ASSIGNMENT> Would you transcribe the entries below, beginning at the line with "Instruction: Click the" and ending after the line with "Open the Help question mark icon", exactly, with no picture and nothing more?

DATA LISTING>
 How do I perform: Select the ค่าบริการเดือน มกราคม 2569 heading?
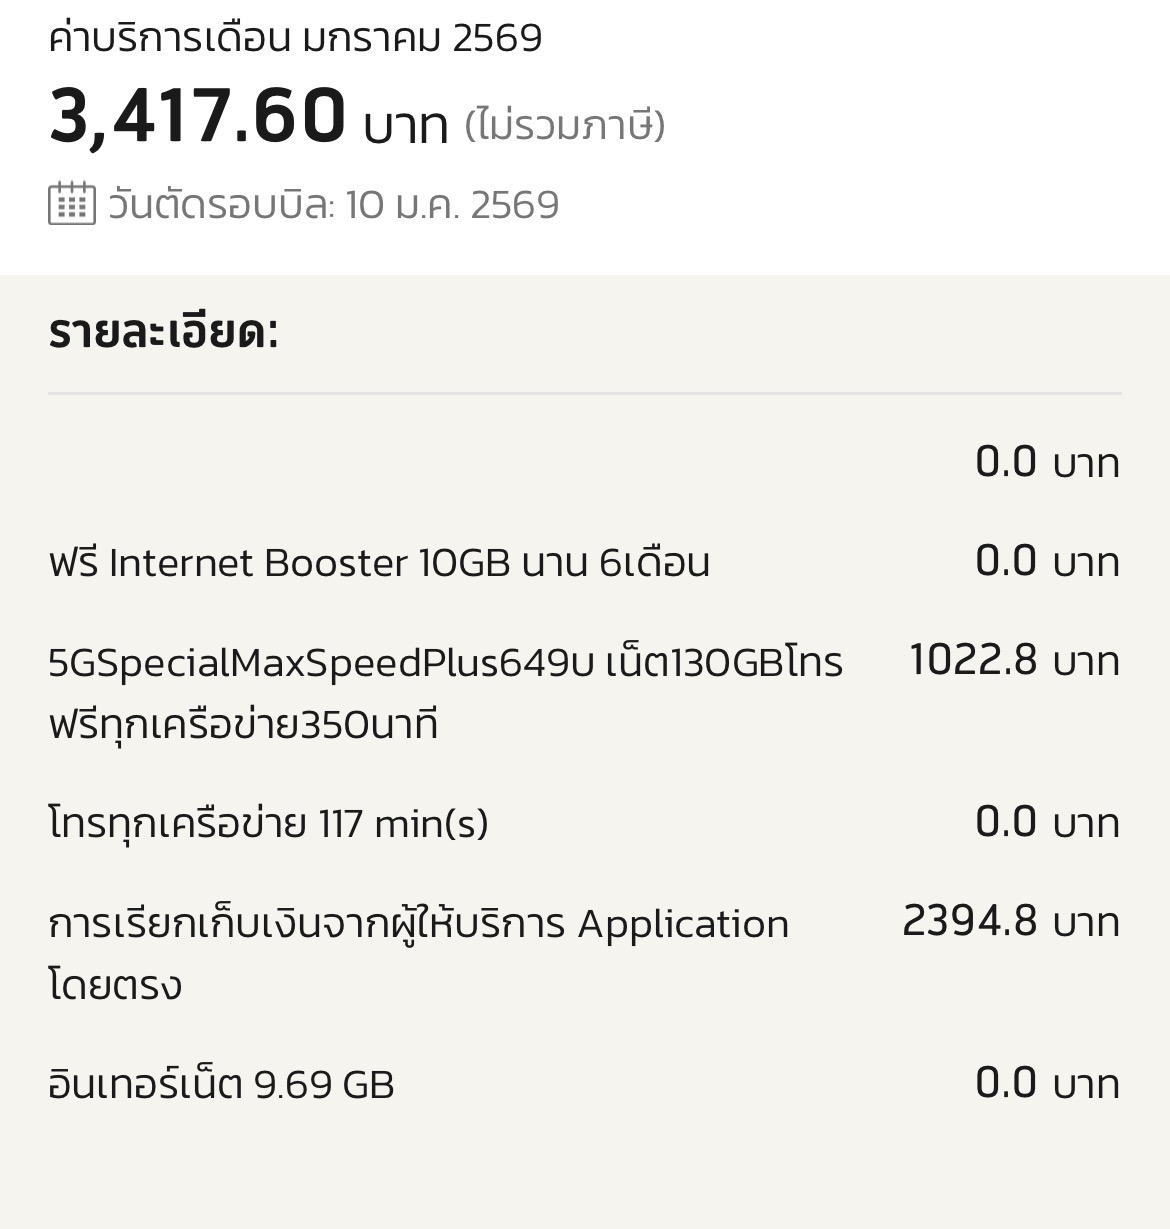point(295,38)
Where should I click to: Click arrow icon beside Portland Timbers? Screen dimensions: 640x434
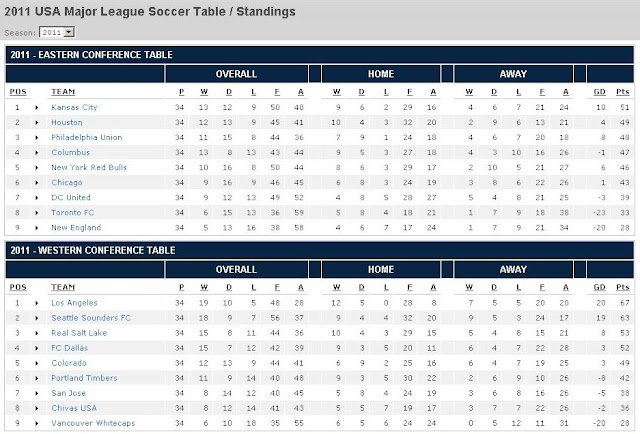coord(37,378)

==

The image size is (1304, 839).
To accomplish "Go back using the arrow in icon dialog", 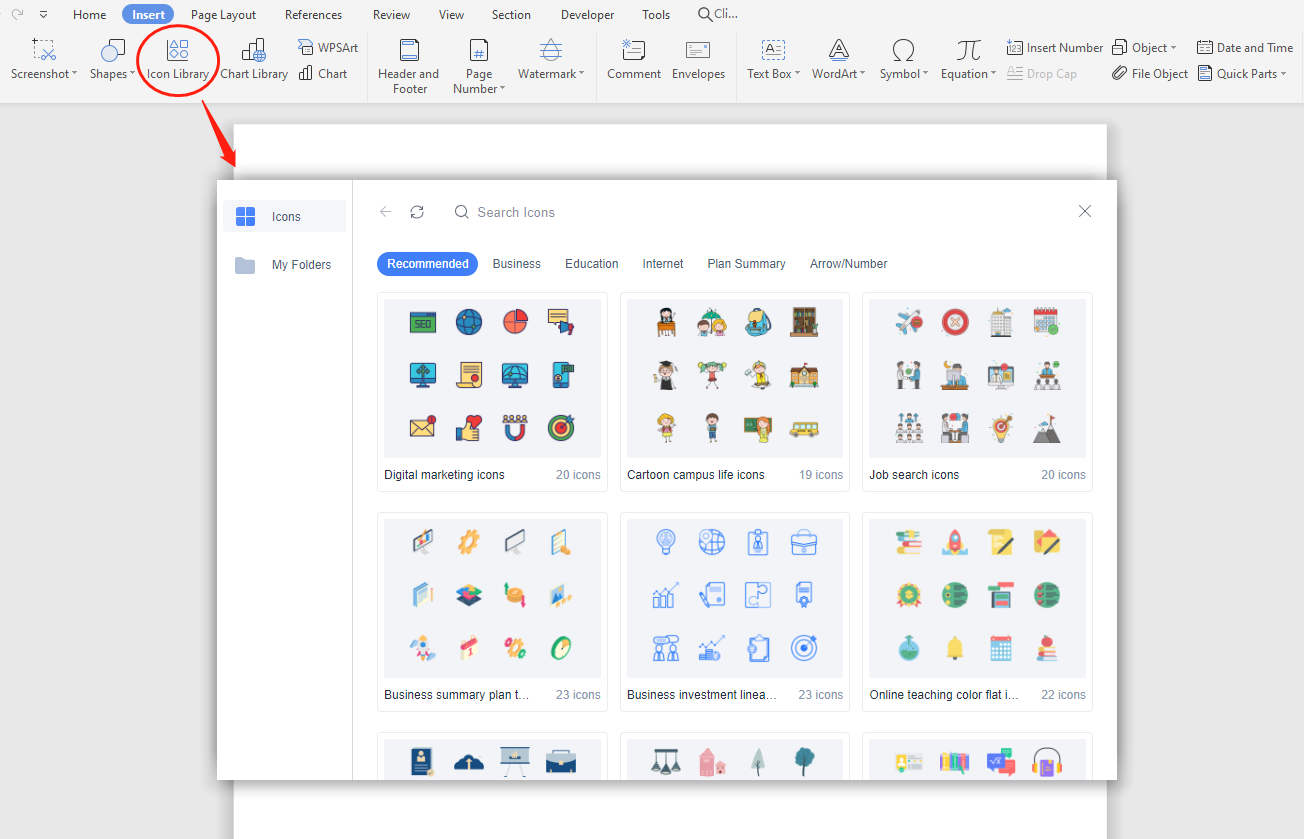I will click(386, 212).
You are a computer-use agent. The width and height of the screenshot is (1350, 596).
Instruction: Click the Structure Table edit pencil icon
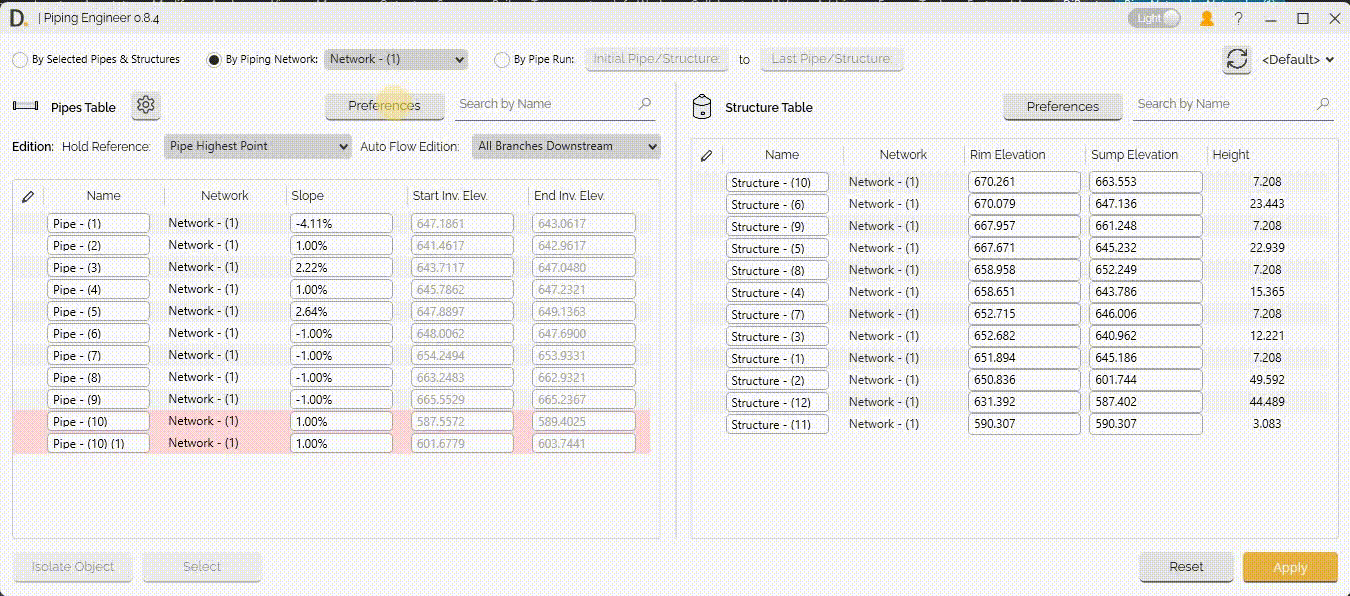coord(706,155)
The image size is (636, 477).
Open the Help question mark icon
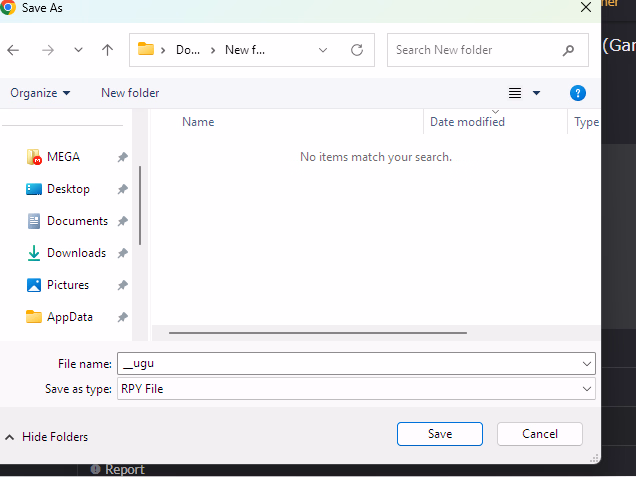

---

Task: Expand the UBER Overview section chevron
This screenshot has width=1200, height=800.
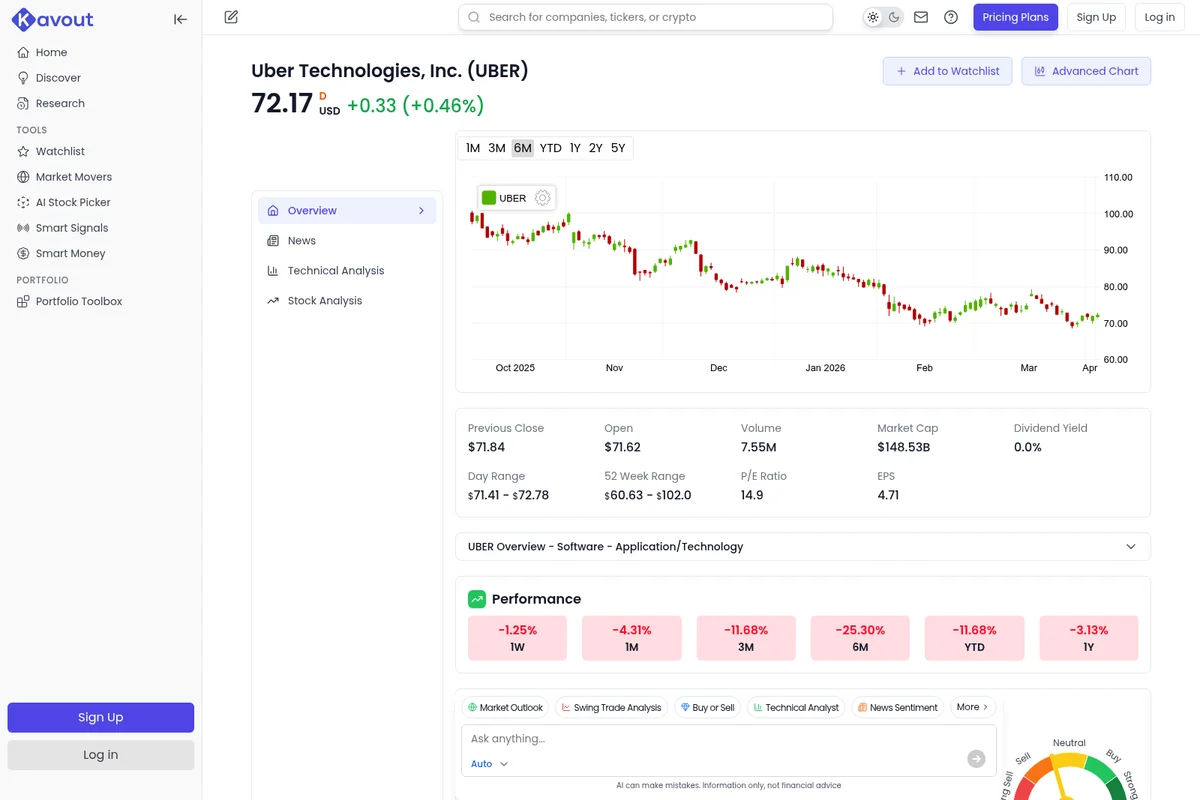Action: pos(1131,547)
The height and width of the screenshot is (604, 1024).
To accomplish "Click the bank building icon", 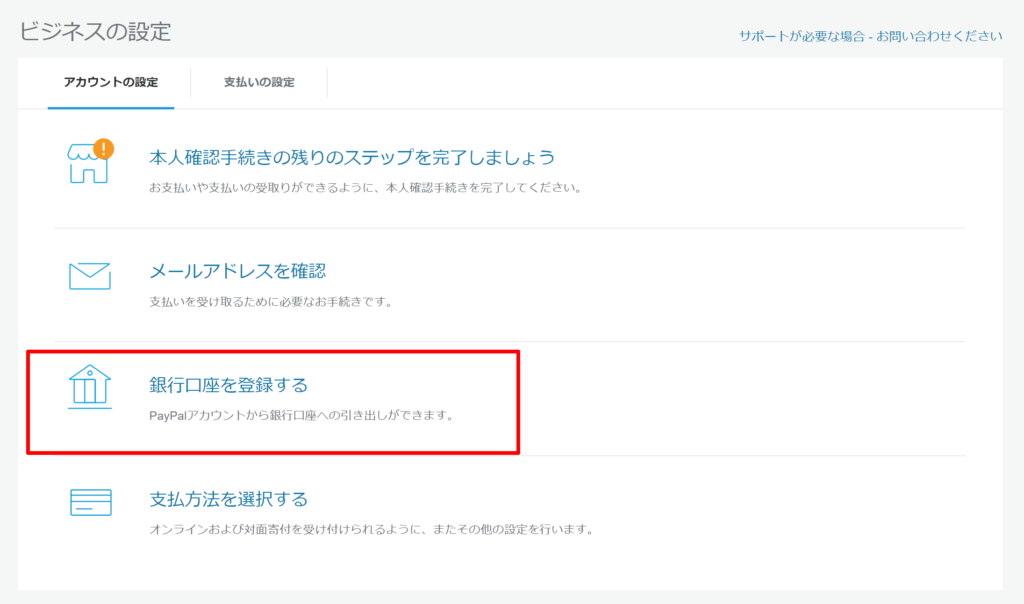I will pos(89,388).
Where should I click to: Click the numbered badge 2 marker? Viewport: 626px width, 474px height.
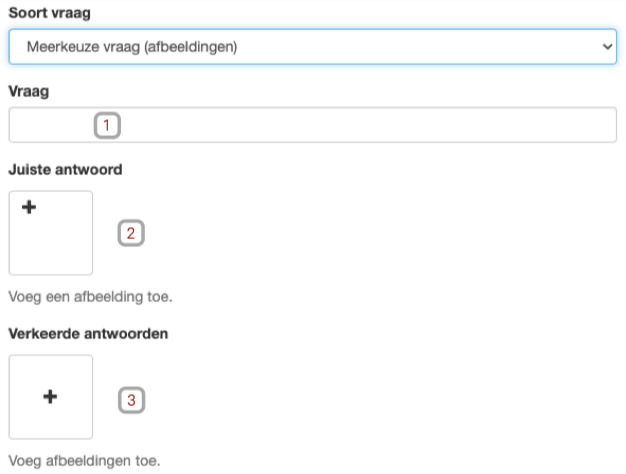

ANSWER SPACE>
Instruction: Click the Structure Table edit pencil icon
coord(706,155)
The image size is (636, 477).
Open the Help question mark icon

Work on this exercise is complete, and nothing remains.